Items from a dataset:
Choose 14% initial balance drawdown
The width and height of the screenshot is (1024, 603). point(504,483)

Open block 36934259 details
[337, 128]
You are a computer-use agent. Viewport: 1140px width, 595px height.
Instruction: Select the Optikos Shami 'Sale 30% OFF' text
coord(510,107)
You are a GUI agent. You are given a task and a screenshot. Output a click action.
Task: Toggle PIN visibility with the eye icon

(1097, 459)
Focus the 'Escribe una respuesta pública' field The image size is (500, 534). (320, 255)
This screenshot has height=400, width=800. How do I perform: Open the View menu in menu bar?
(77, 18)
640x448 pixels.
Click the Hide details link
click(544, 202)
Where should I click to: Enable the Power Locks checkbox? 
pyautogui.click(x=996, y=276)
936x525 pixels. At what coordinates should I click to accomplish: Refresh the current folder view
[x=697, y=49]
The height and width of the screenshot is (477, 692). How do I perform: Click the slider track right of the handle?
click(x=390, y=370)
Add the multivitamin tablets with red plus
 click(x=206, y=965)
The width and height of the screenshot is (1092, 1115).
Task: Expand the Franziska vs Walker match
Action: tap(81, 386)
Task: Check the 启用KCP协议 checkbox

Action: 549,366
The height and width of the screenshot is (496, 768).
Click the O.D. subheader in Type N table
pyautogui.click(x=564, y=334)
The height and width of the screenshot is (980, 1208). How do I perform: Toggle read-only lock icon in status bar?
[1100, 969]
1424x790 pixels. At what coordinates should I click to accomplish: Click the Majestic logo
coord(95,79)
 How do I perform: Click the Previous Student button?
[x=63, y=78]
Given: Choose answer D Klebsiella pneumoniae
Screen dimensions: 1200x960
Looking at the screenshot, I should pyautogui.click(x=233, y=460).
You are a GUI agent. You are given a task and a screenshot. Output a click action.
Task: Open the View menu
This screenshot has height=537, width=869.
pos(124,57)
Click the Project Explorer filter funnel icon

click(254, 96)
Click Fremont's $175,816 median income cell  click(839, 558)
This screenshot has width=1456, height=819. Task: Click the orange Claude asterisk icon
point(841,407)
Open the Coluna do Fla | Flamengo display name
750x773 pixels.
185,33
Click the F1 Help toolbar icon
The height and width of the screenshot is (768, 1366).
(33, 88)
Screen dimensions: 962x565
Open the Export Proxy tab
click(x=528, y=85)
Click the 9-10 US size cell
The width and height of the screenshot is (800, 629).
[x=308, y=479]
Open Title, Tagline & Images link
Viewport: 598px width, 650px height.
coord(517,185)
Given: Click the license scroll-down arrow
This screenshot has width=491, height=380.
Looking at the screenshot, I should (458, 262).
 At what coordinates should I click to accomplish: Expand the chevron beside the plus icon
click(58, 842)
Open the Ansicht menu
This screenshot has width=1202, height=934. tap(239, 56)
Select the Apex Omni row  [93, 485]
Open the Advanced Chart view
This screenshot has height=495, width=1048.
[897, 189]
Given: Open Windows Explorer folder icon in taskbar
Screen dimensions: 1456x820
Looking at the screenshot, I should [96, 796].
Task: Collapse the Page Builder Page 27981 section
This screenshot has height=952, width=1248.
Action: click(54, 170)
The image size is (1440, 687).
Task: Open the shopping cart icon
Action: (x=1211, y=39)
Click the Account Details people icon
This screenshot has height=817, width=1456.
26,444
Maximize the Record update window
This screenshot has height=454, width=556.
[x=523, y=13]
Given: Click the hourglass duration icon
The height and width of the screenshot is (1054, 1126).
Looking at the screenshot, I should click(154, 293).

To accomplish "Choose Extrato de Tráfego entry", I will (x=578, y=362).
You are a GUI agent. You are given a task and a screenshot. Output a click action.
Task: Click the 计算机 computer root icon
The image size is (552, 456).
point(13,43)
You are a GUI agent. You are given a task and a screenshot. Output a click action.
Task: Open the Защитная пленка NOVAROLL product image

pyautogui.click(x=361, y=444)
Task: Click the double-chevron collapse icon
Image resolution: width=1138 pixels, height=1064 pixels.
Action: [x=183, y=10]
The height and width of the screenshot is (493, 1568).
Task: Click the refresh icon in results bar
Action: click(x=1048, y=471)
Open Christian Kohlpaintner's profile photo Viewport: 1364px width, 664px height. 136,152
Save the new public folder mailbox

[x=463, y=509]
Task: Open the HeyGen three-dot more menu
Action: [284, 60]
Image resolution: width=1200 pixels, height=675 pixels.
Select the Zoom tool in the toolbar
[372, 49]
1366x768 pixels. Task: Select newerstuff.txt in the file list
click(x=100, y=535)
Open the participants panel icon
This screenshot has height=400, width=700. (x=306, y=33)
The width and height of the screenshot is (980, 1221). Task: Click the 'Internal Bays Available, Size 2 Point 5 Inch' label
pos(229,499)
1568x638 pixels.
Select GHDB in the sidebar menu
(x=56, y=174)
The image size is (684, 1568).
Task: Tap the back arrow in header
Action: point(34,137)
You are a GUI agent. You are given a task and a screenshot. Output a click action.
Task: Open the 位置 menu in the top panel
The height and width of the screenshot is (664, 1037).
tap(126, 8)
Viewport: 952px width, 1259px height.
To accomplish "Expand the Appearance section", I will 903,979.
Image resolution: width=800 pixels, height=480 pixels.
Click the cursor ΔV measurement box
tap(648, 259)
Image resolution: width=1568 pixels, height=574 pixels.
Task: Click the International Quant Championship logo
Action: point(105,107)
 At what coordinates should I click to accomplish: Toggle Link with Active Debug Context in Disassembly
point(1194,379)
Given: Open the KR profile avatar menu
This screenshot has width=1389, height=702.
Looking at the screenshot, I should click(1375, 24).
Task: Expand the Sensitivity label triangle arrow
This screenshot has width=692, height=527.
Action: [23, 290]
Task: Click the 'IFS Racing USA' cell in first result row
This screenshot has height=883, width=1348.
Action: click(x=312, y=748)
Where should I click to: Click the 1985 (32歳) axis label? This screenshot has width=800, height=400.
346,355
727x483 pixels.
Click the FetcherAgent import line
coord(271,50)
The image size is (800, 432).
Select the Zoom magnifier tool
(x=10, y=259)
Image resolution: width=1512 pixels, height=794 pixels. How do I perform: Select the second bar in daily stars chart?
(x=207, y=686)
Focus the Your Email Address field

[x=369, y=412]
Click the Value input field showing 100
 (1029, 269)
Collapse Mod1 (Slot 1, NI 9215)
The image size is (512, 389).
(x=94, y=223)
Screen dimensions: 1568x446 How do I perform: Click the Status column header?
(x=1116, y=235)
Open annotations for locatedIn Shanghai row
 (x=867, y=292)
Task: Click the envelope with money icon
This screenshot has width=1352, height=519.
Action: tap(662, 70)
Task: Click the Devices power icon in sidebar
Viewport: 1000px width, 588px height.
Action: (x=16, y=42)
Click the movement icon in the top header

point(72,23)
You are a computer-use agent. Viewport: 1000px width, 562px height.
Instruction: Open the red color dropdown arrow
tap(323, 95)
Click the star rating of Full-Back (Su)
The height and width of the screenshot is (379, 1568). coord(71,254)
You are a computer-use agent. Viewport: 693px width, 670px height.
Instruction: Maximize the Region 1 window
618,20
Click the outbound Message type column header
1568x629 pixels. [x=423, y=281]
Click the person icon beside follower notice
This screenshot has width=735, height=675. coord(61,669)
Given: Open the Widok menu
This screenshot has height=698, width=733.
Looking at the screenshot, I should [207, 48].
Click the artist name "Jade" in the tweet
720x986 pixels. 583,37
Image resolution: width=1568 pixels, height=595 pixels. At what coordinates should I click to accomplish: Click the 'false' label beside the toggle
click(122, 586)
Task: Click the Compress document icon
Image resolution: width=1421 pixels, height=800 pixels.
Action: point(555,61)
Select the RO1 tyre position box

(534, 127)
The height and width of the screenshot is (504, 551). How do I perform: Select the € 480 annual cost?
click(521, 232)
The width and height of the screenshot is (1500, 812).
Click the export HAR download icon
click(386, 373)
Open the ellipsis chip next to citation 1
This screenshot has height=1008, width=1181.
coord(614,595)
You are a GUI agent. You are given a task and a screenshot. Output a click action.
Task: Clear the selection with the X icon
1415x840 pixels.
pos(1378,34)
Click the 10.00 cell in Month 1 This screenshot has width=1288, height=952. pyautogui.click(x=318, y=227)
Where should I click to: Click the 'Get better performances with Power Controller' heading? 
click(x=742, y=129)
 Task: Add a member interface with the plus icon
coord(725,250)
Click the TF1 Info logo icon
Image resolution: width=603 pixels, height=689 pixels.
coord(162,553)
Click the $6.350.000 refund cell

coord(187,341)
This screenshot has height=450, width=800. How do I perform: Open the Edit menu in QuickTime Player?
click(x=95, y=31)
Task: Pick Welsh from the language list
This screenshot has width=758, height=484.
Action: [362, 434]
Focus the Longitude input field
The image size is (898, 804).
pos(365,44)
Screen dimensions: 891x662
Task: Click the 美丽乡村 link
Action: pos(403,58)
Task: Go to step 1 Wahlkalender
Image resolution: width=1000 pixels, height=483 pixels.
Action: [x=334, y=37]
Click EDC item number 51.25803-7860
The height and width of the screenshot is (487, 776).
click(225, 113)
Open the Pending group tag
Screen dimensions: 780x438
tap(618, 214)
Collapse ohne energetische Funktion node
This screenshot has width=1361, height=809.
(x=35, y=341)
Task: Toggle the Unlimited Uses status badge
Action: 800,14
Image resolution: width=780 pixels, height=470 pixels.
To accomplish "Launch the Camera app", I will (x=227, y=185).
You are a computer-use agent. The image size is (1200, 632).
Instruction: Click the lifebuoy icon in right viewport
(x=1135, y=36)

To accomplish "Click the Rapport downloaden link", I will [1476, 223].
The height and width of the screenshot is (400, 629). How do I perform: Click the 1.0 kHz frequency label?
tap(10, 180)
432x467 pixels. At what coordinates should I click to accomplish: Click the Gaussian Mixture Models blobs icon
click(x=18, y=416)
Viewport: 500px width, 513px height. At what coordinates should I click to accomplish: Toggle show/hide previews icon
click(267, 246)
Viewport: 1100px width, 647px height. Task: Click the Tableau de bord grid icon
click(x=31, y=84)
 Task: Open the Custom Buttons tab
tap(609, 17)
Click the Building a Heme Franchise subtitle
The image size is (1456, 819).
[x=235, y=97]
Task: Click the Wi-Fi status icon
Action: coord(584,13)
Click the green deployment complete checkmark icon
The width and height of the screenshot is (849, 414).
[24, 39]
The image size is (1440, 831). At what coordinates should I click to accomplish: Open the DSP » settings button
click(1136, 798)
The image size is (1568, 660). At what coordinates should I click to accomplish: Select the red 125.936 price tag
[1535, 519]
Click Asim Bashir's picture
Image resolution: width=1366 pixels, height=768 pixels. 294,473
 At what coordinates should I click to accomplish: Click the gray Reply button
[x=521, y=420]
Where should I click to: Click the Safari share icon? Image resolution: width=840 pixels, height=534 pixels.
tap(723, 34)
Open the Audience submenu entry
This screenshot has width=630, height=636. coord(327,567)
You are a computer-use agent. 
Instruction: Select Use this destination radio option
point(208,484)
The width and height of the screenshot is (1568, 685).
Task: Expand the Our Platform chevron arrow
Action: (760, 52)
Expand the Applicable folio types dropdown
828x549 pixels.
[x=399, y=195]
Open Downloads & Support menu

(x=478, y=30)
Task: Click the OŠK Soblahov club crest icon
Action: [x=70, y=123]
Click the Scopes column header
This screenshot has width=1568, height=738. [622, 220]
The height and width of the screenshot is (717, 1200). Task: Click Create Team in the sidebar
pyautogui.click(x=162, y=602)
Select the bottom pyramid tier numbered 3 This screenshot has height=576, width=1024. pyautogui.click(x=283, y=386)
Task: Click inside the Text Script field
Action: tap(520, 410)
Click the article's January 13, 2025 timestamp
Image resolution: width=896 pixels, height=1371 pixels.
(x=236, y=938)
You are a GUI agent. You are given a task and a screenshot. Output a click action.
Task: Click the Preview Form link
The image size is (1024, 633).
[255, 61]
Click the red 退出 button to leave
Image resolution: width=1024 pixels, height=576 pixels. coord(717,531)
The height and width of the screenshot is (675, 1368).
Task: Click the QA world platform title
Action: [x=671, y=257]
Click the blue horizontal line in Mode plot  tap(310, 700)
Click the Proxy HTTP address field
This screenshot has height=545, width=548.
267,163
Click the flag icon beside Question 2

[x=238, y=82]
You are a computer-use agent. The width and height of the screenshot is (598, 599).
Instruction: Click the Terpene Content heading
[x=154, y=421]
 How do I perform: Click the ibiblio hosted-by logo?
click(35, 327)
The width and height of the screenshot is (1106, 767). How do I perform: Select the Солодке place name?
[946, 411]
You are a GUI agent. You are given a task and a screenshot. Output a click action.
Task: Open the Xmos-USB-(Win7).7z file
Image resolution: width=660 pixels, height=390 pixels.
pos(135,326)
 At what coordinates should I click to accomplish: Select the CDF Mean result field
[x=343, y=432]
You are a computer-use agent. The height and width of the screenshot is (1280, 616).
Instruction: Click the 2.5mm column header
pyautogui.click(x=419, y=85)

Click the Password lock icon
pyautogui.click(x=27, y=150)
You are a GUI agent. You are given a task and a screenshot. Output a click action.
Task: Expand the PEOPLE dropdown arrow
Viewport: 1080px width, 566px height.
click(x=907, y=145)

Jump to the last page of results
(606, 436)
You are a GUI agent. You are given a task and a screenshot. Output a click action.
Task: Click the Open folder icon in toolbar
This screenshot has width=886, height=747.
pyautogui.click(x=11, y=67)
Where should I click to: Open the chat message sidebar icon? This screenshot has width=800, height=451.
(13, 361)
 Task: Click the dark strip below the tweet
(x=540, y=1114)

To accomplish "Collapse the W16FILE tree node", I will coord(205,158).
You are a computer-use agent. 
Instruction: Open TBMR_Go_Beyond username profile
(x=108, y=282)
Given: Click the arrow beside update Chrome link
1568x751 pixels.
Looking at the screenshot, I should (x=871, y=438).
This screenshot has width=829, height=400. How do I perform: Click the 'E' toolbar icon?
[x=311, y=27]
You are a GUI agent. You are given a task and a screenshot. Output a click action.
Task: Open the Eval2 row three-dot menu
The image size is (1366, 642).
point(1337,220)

## Activity
Only one stretch of the records above is wanted: the lines between the one holding "Open annotations for locatedIn Shanghai row" and the one holding "Task: Click the Devices power icon in sidebar", inclusive, reproduced exactly.

## Response area
Open annotations for locatedIn Shanghai row
 (x=867, y=292)
Task: Click the envelope with money icon
This screenshot has width=1352, height=519.
Action: tap(662, 70)
Task: Click the Devices power icon in sidebar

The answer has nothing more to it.